La Carte du temps de Félix J. Palma
27/06/2013
La Carte du temps de Félix J. Palma, traduit de l'espagnol par Marianne Millon, ed. Pocket, 2013, 730p.
En 1896, les voyages temporels font fureur. Le célèbre écrivain H.G.Wells vient de publier La Machine à voyager dans le temps et, plutôt que d'en retenir la morale à l'endroit d'un comportement humain contemporain, les londoniens se passionnent pour l'idée de traverser les siècles. C'est ainsi qu'un commercial ambitieux ouvre une agence de voyage d'un genre nouveau : la seule escapade à la carte propose de rejoindre le 20 mai 2000 - très précisément - pour assister à la bataille décisive entre hommes et automates sanguinaires.
De cet décor de base - l'Angleterre victorienne, l'imagination folle et la perméabilité temporelle - vont se tisser trois histoires au fil rouge de l'amour.
Dans la première, Andrew Harrington se désespère d'avoir perdu l'amour de sa vie huit ans plus tôt sous la lame de Jack l'Eventreur. Il souhaite donc plus que tout tenter un retour sur cette nuit fatidique pour se charger de l'odieux personnage et sauver sa bien-aimée.
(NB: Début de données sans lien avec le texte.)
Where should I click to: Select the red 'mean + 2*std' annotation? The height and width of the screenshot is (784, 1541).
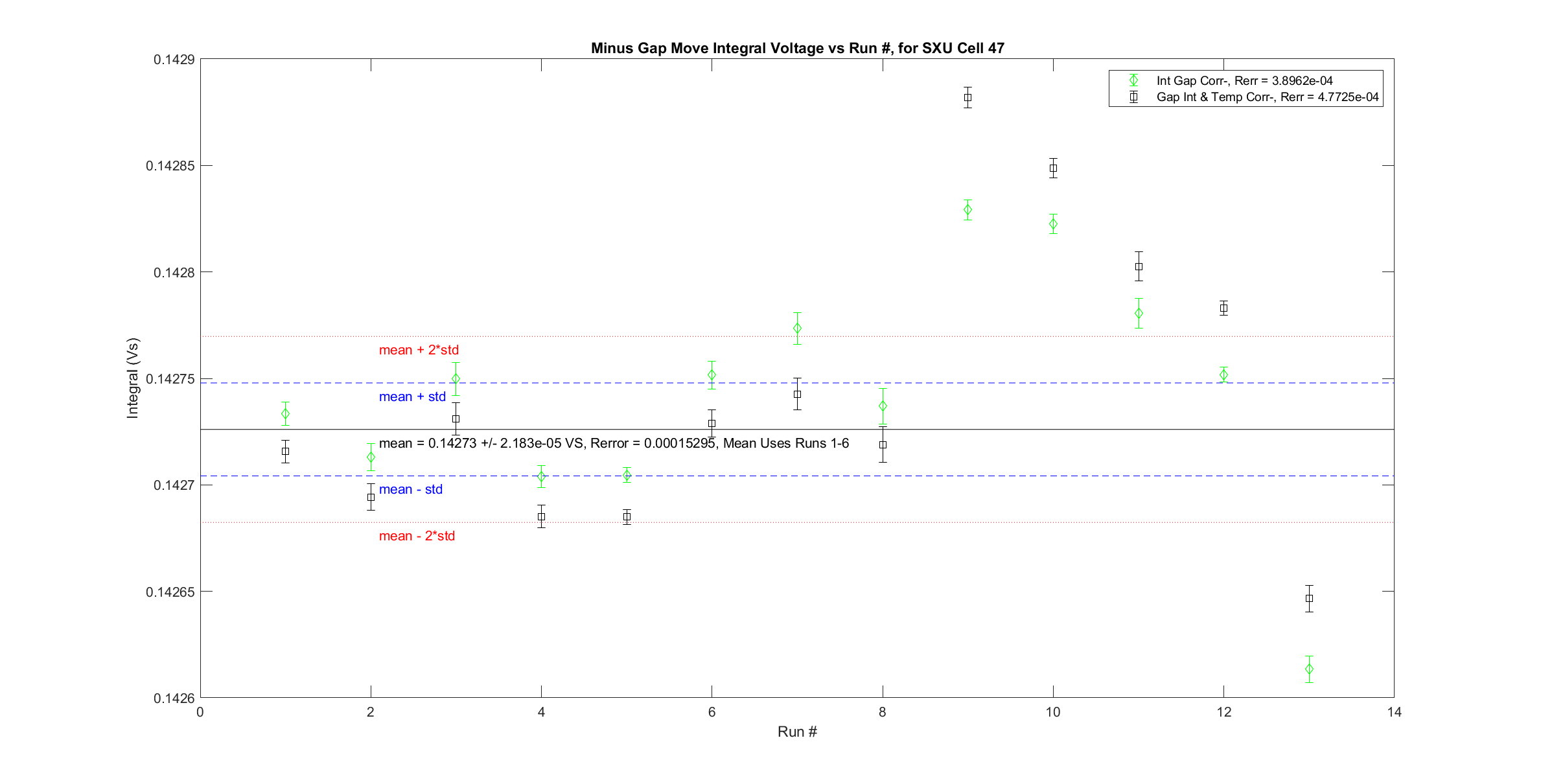pyautogui.click(x=419, y=350)
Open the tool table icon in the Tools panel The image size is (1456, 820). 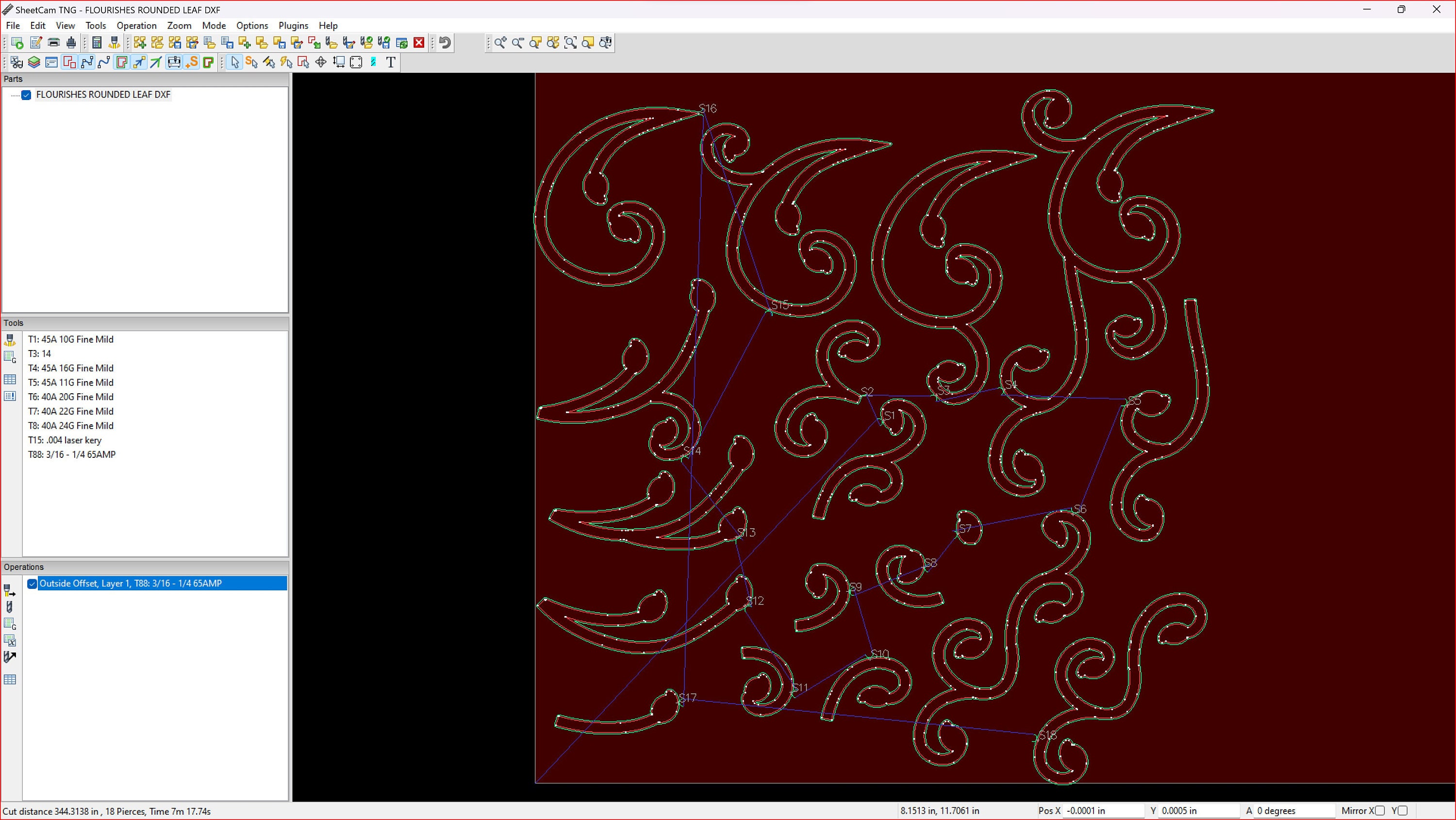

Dans la seconde, une jeune demoiselle de bonne famille s'ennuit d'une vie et d'une époque qui ne lui conviennent pas. Lors d'une escapade en l'an 2000, elle tombe amour du capitaine humain victorieux, Derek Shackleton. Faisant fi des barrières du temps, ils vont tenter de s'aimer tant bien que mal.
Enfin, dans la troisième, le narrateur lève le voile sur bien des éléments de l'ouvrage entier, non sans montrer un amour franc et admiratif pour ce fameux écrivain qui est, finalement, le véritable protagoniste de l'histoire.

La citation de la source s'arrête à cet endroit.